GE-HM-275 Television Restoration



I have decided to start the restoration of the GE HM-275. The power supply needed very little work as the filter capacitors appear to have been replaced within the past 10-20 years and checked OK when I applied a DC voltage and checked leakage current.

The RF chassis had been worked on in the past, three of the original paper capacitors were replaced with modern units. The remainder of the caps were original to the set.


Before starting the restoration I wanted to verify I had a usable 12AP4 CRT. These pictures were taken after carefully bringing the set up to about 80% line voltage to test the CRT. The signal source was a B&K Analyst.



The TV RF Chassis

This picture shows the recapped RF chassis. The original capacitors were opened up and new capacitors placed inside the original tubes, the the ends were sealed with vintage wax I saved from early Victor potted can type capacitors. I found some early brown capacitors with the correct values imprinted and replaced the three modern capacitors with these. Both electrolytic can capacitors on this chassis were bad, luckily I had some NOS units in my parts supply that were the correct shape and value.


Another picture of the recapped RF chassis, this is the AM audio IF section.


The "almost" completed RF chassis. The long flex shaft at the top is for the focus control which is located in the power supply chassis. I would like to have the tube complement on this set have the original tube date codes "X3" or "XE3"and GE labeling. If you have or know where I can get the following tubes with either of these date codes email me.


6SK7 6SQ7 6H6
6AB7 6AC7 6F8G 6L6G
879 5U4G 6A8G  


The Radio Chassis

The radio in this TV is a basic 3 band Superheterodyne, using 3 tubes.

The radio chassis has one electrolytic capacitor which was bad and I was not able to rejuvenate it. It is in a cardboard tube instead of the familiar metal "FP" style can. I want to keep all the chassis' as original as possible, so the only alternative was to stuff new caps in the original case.
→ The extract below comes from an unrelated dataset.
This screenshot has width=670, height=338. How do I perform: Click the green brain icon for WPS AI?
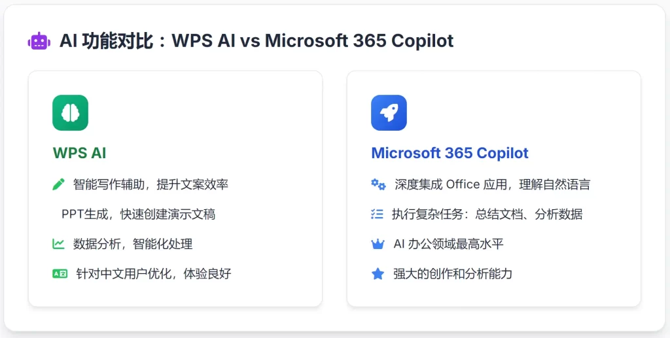[70, 112]
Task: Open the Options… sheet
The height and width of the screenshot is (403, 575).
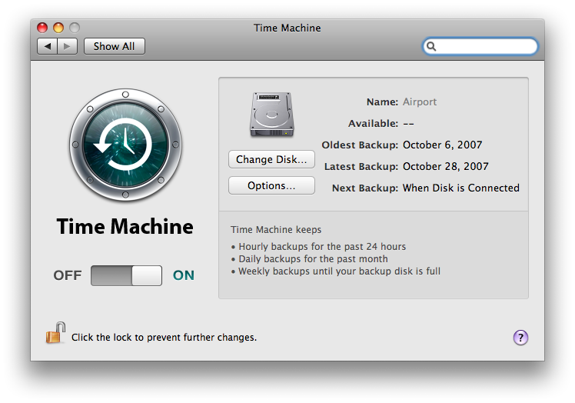Action: tap(271, 185)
The original capacitor after removing it from the chassis mount.

Using a fine tooth model saw I cut through the tube in the center of the mounting clamp area.


The original capacitor was 12uf/8uf/8uf. The 12uf and 8uf section were tied together externally, so I was able to get away with only stuffing 2 new capacitors in the tube. I drilled and chipped the old material out until there was enough room to slip the new caps inside.

After the new capacitors were installed I sealed the void with wax. Then drilled small holes next to the external connections to feed the leads up through.


The capacitor after reattaching the cut section and making the lead connections. The cut seam was filled with wax and leveled. After mounting in the chassis clamp this repair will be invisible.


Restoration Status


I've put the GE back together, but still have a couple of problems with the set.

First is a very bad hum bar in the picture, the B+ lines are clean and I don't hear any excessive hum from the speaker. I believe the HV capacitors may be open as they are listed as being paper, I will have to order new replacements as I don't have any HV capacitors in stock near the required values. With the hum bar it is hard to determine the quality of the picture at this time.

Second problem is virtually no recovered audio, I am able to get a 8.25 MHz signal through the IF stages, but because this set uses an AM audio IF and AM detector I will need to retune it to operate as a slope detector for the FM signal.

Third problem is a completely dead radio, not even static from the speaker. Hopefully it is just a minor problem, I'm thinking it can't be much as there are only 3 tubes in the radio.



Went back into the power supply chassis today, found a filter capacitor that had checked good is now open, also one of the 879 HV rectifiers was bad. The HV capacitors checked OK. Putting the set back together I now have an OK picture with a very light hum bar. The contrast is lacking, I'll have to go back into the video stage and check for correct voltages, the focus control is against the one stop so I need to check the focus resistor string. I now have noisy audio, not sure if that's the best the AM detector will do. The oscillators in the tuner are off frequency also, the only channel I can receive is (modern) channel 2 (54-60MHz), on selector button 2 with the fine tune control at the extreme end of its range.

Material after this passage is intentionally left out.